A quick test you can do: Use any o/c tool and *underclock* the card by about
50%, then leave your case open and point a household fan at it. If the dots
go away, you'll know for sure the heat sink is insufficient.
If the dots do not go away, overclock the crap out of it and run the card to
the ground (or discreetly unload it on eBay...). $25 is not worth the
shipping cost of an RMA, in my opinion.
--
"War is the continuation of politics by other means.
It can therefore be said that politics is war without
bloodshed while war is politics with bloodshed."
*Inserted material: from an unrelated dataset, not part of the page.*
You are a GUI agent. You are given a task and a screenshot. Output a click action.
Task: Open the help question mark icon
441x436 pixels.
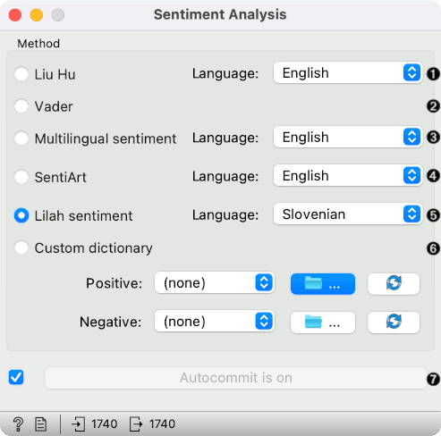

"StewRat" <(E-Mail Removed)> wrote in message
news:(E-Mail Removed)...
>I have a Jetway w/ 64mb Mobility 9000 4x card (yeah, old tech but so is the
> mobo etc) that I just got, and so far it seems to run very nicely after
> installing the most recent Omega driver set (I started out w/ the regular
> Catalyst set and a Mobility modder from somewhere, but it wouldn't install
> the secondary device). Gets about 6000 on 3DMark 2001 SE, 1000 on 3DMark
> 03
> w/ just a Duron 1.6, so is fine for old DirectX 8 games, playing/ burning
> DVDs, etc. Right now I have the default heat sink on it. Got it from the
> Egg.
>
> Only beef I've got right now is that it looks like maybe I've got a
> problem
> w/ the video memory. Since I really know nothing about it, I figure I'd
> bring it up here. I'm wondering if I should RMA it and get a replacement,
> or
> just keep the darn thing. Hey, shipping ain't cheap, and the card was only
> $25ish...
>
> What I have seen from the beginning w/ this card is a couple of adjoining
> dots that are either all black or all white (usually black) when I run 3D
> demos (and presumably will in games; 2D looks fine). They show up in
> different places depending on my choice of resolution (and AA?), but they
> are pretty consistently there. I expect they are permanent, and something
> akin to having dead (yet moveable) pixels on an LCD display (I'm using a
> Compaq P1100 flat CRT w/ default res set at 1024x768).
>
> Is this the start of something that will only get worse? Might it be a
> problem w/ the drivers? If hardware, might it just stay the way it is, if
> I'm willing to ignore it? The Omega drivers include good OC tools which
> test
> for artifacts while rendering 3D and don't detect anything; is there a
> better test available? Finally, should I feel comfortable pushing this to
> standard 9000 clock levels (or higher - it seems to do it w/out
> artifacting,
> or changing the number or location of the dots) if I keep it? I'd probably
> put a good fan on it if I do.
>
> I'm looking forward to your advice.